Extracted entries:
━━━━━━━━━━

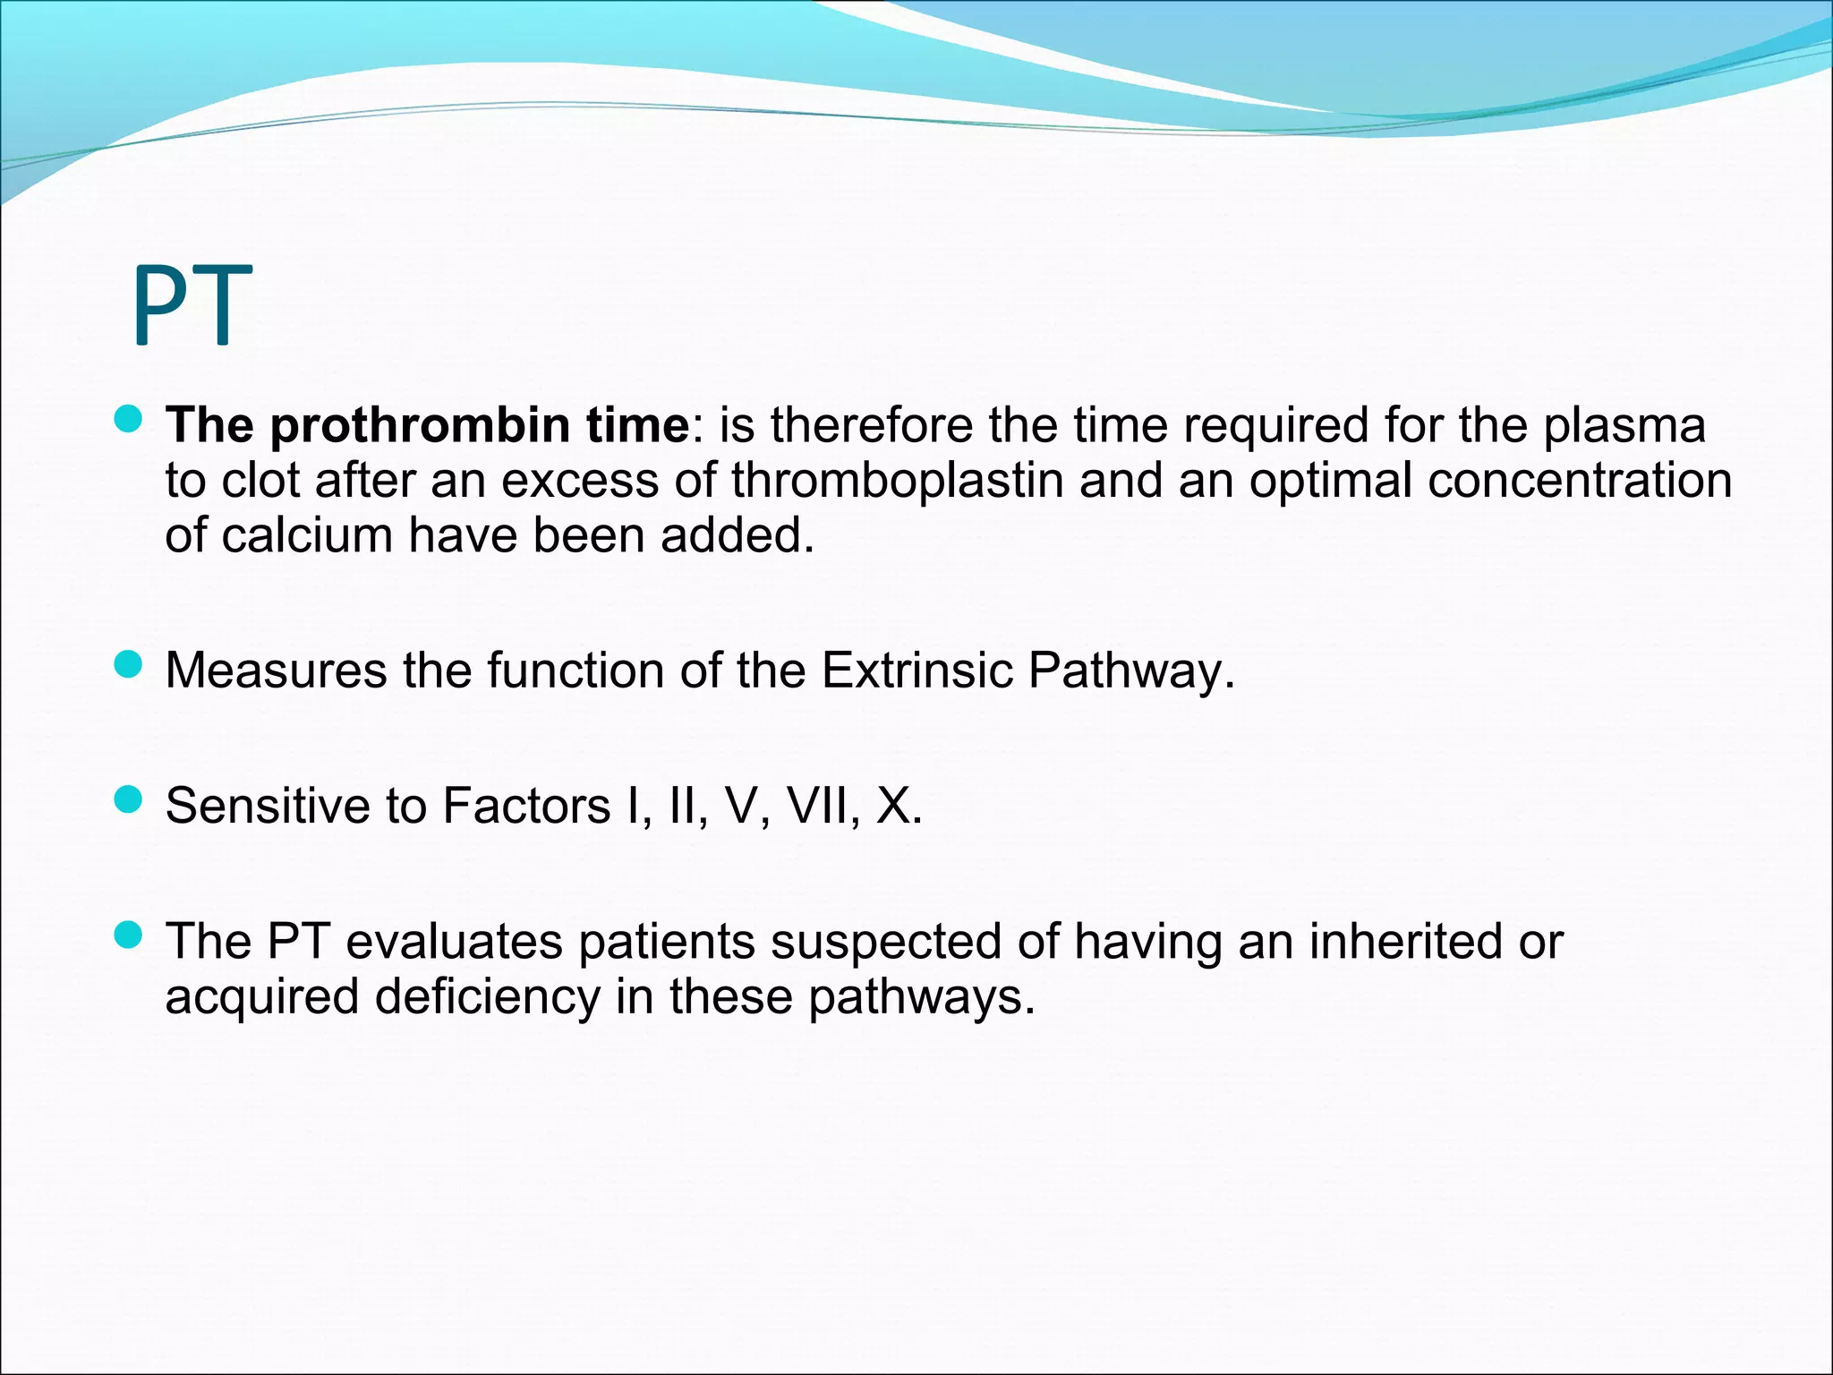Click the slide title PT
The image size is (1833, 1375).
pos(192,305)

━━━━━━━━━━

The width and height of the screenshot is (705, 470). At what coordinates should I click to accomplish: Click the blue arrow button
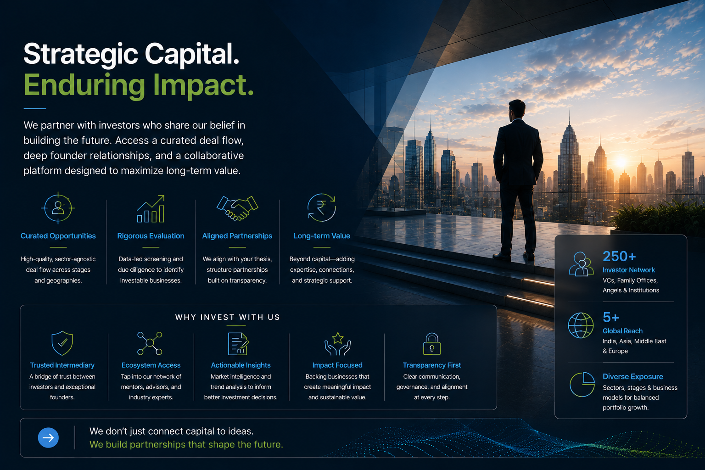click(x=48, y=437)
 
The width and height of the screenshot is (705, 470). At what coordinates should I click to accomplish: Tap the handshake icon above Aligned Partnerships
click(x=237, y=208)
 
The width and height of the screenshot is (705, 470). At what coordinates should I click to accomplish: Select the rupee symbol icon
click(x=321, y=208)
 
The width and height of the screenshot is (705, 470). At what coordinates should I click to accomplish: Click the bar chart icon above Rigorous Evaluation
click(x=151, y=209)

━━━━━━━━━━

Description of the task: Extract the items exactly as they appear, starting at the line that contains "rupee symbol icon" and ending after the line that contains "click(x=151, y=209)".

Solution to this task:
The width and height of the screenshot is (705, 470). At what coordinates should I click to accomplish: Select the rupee symbol icon
click(x=321, y=208)
 
The width and height of the screenshot is (705, 470). At what coordinates should I click to accomplish: Click the bar chart icon above Rigorous Evaluation
click(x=151, y=209)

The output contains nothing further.